16/03/2009 20:40 1.310.445 mc91.tar.Z {mqm - /MQHA/bin/ } $ uncompress mc91.tar.Z {mqm - /MQHA/bin/ } $ tar -xvf mc91.tar

MC91 configuration :

[1] Configure the HA Cluster
  1. Configure TCP/IP on the cluster nodes for HACMP. Remember to configure ~root/.rhosts, /etc/rc.net, etc.
  2. Configure the cluster, cluster nodes and adapters to HACMP as usual.
  3. Synchronise the Cluster Topology.
[2] Configure the shared disks

This step creates the volume group (or disk group) and filesystems needed for the queue manager. So that this queue manager can be moved from one node to another without disrupting any other queue managers, you should designate a group containing shared disks which is used exclusively by this queue manager and no others. For performance, it is recommended that a queue manager uses separate filesystems for logs and data. The suggested layout therefore creates two filesystems within the volume group.

You can optionally protect each of the filesystems from disk failures by using mirroring or RAID.

Mount points must all be owned by the mqm user.

You will need the following filesystems:

The steps are :

  1. Create the volume group that will be used for this queue manager's data and log files.
  2. Create the /MQHA/<qmgr>/data and /MQHA/<qmgr>/log filesystems using the volume group created above.
  3. For each node in turn, import the volume group, vary it on, ensure that the filesystems can be mounted, unmount the filesystems and varyoff the volume group.
[3] Create the Queue Manager
  1. Select a node on which to perform the following actions
  2. Ensure the queue manager's filesystems are mounted on the selected node.
  3. Create the queue manager on this node, using the hacrtmqm script
  4. Start the queue manager manually, using the strmqm command
  5. Create any queues and channels
  6. Test the queue manager
  7. End the queue manager manually, using endmqm
  8. On the other nodes, which may takeover the queue manager, run the halinkmqm script
[4] Configure the movable resources

The resource group will use the IP address as the service label.

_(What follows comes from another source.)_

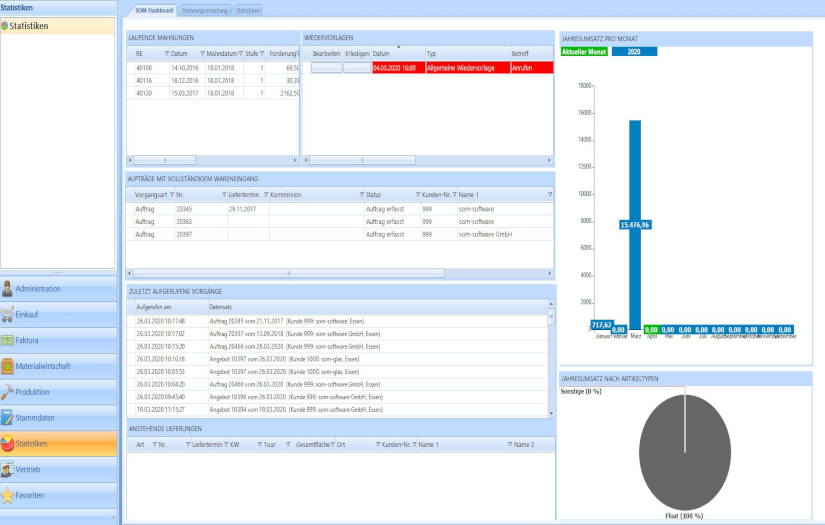This screenshot has width=825, height=525.
Task: Click Bearbeiten button in Wiedervorlagen row
Action: [x=326, y=68]

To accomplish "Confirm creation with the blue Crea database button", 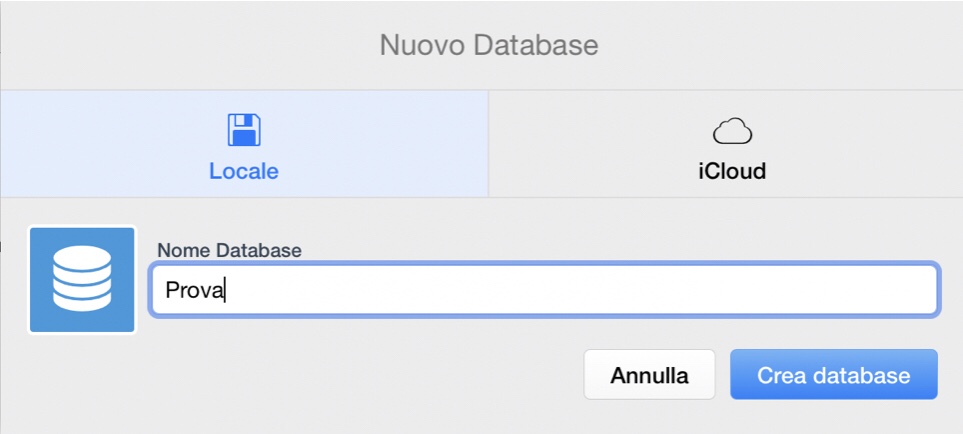I will 833,375.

This is the address which clients and channels will use to connect to the queue manager.

  1. Create a resource group and select the type as discussed above.
  2. Configure the resource group in the usual way adding the service IP label, volume group and filesystem resources to the resource group.
  3. Synchronise the cluster resources.
  4. Start HACMP on each cluster node in turn and ensure that the cluster stabilizes, that the respective volume groups are varied on by each node and that the filesystems are mounted correctly.
[5] Configure the Application Server or Agent

The queue manager is represented within the resource group by an application server or agent.

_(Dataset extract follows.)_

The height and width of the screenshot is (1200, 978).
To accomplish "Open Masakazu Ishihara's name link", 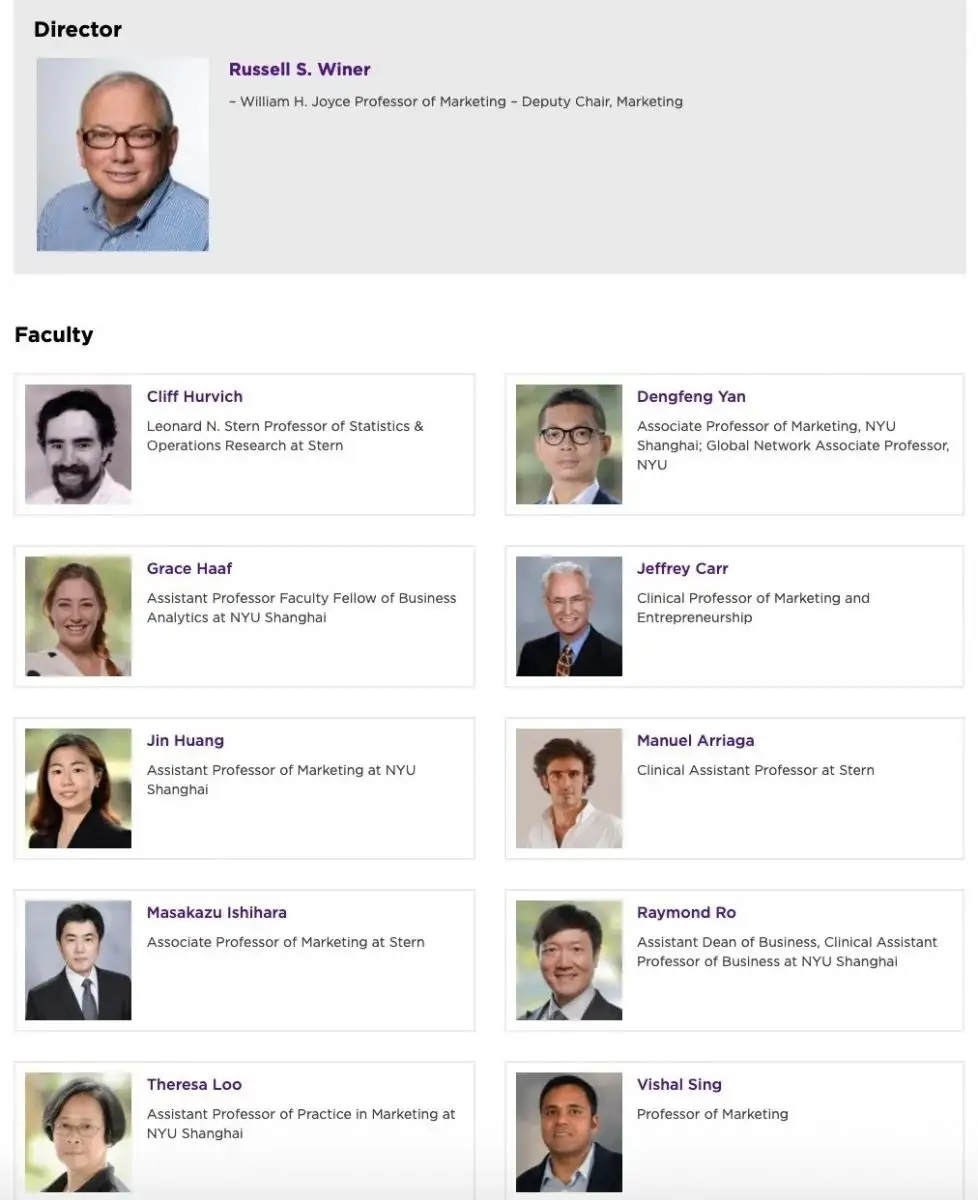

  1. Define an application server which will start and stop the queue manager. The start and stop scripts contained in the SupportPac may be used unmodified, or may be used as a basis from which you can develop customized scripts. The examples are called hamqm_start and hamqm_stop.
  2. Add the application server to the resource group definition created in the previous step.
  3. Optionally, create a user exit in /MQHA/bin/rc.local
  4. Synchronise the cluster configuration.
  5. Test that the node can start and stop the queue manager, by bringing the resource group online and offline.
[6] Configure a monitor

You can configure an application monitor which will monitor the health of the queue manager and trigger recovery actions as a result of MQ failures, not just node or network failures. Recovery actions include the ability to perform local restarts of the queue manager or to cause a failover of the resource group to another node.

To benefit from queue manager monitoring you must define an Application Monitor. If you created the queue manager using hacrtmqm, then one of these will have been created for you, in the /MQHA/bin directory, and is called hamqm_applmon.$qmgr.

  1. To enable queue manager monitoring, define a custom application monitor for the Application Server created in previous step, providing the name of the monitor script and tell HACMP how frequently to invoke it. Set the stabilisation interval to 10 seconds, unless your queue manager is expected to take a long time to restart. This would normally be if your environment has long-running transactions that might cause a substantial amount of recovery/replay to be required.
  2. To configure for local restarts, specify the Restart Count and Restart Interval.
  3. Synchronise the cluster resources.
  4. Test the operation of the application monitoring, and in particular verify that the local restart capability is working as configured. A convenient way to provoke queue manager failures is to identify the Execution Controller process (called amqzxma0) associated with the queue manager, and kill it.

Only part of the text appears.